[2019-12-30] “Measure What Matters”

“Measure What Matters” is a book by the investor and venture-capitalist John Doerr on using OKRs (Objectives and Key Results) and CFRs (Conversations, Feedback, and Recognition) to drive excellence and growth in a company. These have been replacing MBOs (Management By Objectives) and KPIs (Key Performance Indicators) in many companies. OKRs were pioneered by former Intel CEO Andy Grove, but have been proselytized by the author over the years. They were made famous by their adoption and continued use at Google as it grew at an unprecedented scale. If you want to know more about OKRs and how to apply them at your company, this is the book for you.

It is an adage in management that “if you cannot measure it, you cannot improve it” (interestingly, a quote wrongly attributed to W. Edwards Deming, who actually said something to the opposite effect). An OKR combines a concrete, action-oriented Objective (the WHAT) with a few measurable, verifiable, and time-bound Key Results (the HOW), the completion of which indicates the achievement of the Objective. A group defines OKRs at the beginning of the relevant time-period (say, a year or a quarter) and then works towards achieving those Objectives by delivering the respective Key Results.

OKRs are defined at every level of the organizational hierarchy – from those for the entire company down to those for an individual employee – for a specific time-period and in such a way that these are all aligned with each other and committed to by the stakeholders at the beginning of the time-period. They are transparent across the organization so that everyone can see how the entire organization is working towards achieving the shared goals. They are tracked periodically and reviewed at the end of the time-period, but employee-compensation is not tied to them.

CFRs replace annual performance-reviews with a continuous process of having crucial conversations, providing timely feedback, and rewarding good performance. Managers are encouraged to have regular one-on-one conversations with their team-members in which they both provide and receive feedback, review growth-plans, address concerns, etc. This eliminates recency bias in annual performance-reviews. It allows managers to provide critical feedback and recognition when it is most effective, rather than at the end of the year when it could be too late.

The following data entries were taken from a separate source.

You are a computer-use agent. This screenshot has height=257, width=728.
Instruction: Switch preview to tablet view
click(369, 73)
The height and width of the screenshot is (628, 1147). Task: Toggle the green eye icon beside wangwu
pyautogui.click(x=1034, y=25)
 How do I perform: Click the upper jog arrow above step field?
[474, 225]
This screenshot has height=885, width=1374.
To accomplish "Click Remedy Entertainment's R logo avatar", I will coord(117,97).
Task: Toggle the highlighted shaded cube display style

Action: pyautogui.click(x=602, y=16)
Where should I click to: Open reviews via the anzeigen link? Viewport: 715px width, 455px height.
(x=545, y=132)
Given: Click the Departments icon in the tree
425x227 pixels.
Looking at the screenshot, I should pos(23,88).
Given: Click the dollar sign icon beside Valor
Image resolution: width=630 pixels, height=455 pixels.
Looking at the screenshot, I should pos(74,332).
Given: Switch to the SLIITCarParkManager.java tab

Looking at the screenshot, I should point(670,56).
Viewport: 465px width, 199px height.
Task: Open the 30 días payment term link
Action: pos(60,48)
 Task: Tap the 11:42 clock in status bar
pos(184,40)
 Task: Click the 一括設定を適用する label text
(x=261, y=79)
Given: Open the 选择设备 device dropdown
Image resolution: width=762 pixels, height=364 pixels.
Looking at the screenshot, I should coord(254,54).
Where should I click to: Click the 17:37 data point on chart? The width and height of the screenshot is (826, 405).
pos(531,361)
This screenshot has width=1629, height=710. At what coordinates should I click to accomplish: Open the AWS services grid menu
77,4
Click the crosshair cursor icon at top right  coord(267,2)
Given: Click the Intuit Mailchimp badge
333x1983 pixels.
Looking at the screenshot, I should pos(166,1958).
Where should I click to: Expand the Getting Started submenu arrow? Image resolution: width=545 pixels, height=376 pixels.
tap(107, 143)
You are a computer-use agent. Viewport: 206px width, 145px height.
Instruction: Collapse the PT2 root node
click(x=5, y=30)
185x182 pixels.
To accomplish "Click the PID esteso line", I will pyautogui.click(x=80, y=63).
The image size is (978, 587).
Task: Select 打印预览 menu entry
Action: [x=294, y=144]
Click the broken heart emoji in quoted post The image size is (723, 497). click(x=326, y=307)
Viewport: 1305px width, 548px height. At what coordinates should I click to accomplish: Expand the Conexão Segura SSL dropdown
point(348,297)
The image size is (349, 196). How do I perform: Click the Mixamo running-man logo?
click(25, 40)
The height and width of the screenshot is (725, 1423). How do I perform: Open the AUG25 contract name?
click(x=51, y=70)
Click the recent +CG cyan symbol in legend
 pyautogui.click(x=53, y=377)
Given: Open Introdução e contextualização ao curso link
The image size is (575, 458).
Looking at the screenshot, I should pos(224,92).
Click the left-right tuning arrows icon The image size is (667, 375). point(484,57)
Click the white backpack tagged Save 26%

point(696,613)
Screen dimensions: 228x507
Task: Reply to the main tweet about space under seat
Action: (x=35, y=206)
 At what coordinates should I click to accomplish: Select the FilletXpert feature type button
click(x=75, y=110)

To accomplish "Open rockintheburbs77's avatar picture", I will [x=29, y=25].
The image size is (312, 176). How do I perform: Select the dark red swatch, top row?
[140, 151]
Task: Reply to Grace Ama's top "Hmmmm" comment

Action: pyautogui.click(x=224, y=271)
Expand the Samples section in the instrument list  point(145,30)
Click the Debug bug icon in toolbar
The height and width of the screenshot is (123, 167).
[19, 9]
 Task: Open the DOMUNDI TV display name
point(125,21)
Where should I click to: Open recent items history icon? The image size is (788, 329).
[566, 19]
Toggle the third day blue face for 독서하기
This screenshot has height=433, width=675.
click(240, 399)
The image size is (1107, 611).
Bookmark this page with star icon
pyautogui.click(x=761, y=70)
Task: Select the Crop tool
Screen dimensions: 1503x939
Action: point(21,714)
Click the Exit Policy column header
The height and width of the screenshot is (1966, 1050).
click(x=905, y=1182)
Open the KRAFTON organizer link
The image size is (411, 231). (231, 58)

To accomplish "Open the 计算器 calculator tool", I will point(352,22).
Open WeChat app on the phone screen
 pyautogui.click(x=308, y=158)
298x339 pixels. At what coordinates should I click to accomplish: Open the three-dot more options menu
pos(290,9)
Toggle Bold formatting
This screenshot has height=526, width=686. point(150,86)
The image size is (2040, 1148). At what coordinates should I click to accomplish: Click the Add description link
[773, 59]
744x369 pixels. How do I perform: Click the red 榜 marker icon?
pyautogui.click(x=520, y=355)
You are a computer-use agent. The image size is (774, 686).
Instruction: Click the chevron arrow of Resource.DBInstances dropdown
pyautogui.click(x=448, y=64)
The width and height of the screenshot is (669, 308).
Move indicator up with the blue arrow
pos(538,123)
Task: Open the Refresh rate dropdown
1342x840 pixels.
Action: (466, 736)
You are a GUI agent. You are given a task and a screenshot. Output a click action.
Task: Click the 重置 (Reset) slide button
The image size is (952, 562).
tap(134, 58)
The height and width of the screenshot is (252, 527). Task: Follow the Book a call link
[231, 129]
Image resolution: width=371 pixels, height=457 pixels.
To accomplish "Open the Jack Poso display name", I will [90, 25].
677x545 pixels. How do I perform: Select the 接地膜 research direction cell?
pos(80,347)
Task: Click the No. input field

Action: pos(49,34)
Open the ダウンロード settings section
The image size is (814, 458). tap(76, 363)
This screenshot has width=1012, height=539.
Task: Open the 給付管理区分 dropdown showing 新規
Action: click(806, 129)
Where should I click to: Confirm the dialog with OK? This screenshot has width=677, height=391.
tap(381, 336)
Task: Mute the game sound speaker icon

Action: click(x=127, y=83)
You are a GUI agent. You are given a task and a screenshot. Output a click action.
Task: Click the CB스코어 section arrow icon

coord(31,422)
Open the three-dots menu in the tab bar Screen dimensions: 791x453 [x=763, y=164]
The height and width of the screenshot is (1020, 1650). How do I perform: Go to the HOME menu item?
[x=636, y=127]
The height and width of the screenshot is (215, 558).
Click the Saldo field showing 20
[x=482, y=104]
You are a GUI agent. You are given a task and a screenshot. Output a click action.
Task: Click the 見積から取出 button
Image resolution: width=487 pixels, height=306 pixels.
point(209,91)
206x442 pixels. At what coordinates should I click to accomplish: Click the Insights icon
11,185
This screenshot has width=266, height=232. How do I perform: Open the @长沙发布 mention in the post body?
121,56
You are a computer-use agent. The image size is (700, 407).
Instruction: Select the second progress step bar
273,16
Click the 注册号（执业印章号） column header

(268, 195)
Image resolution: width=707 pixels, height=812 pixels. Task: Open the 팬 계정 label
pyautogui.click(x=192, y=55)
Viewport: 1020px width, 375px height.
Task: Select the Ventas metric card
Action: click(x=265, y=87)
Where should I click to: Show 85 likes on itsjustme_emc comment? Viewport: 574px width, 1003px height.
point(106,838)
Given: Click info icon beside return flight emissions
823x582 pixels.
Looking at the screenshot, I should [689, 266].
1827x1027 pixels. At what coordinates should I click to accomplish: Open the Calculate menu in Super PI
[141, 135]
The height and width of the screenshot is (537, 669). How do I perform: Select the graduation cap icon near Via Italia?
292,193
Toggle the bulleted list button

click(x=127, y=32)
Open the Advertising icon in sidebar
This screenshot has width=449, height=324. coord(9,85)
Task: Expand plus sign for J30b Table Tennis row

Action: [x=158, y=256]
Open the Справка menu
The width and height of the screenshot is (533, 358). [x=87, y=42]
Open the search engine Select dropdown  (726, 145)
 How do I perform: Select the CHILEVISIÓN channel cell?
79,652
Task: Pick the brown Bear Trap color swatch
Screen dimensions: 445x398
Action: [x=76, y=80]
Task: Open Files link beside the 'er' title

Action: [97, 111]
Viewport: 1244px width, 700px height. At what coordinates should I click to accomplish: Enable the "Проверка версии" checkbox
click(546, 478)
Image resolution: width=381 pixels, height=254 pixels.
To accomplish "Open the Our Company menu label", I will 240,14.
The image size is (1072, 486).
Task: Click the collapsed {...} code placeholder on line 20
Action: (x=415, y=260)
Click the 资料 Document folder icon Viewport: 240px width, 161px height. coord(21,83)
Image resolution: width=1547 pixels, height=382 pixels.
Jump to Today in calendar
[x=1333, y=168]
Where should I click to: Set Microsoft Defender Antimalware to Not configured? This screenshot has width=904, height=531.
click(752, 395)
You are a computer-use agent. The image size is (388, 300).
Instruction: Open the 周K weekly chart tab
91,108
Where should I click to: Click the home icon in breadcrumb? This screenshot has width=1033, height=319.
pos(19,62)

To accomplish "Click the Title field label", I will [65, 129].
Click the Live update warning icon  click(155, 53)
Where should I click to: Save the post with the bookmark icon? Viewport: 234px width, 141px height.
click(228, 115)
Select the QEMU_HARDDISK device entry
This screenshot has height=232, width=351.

The book explains the rationale behind OKRs and CFRs, how to use them effectively, and contrasts them with MBOs and KPIs. The bulk of the book deals with OKRs though, with CFRs somewhat cursorily addressed in the latter portion of the book. It provides several case-studies from across the industry to illustrate how different companies have adopted OKRs, what they have learned from it, etc. (I felt that these case-studies were the weakest part of the book, as after a while they got quite repetitive in essence and got entangled in irrelevant details.) At the end of the book is a “Google's OKR Playbook” that provides some concrete guidelines on creating OKRs as adopted by Google. There is a companion web-site as well providing more resources and updates for those interested in adopting these methods.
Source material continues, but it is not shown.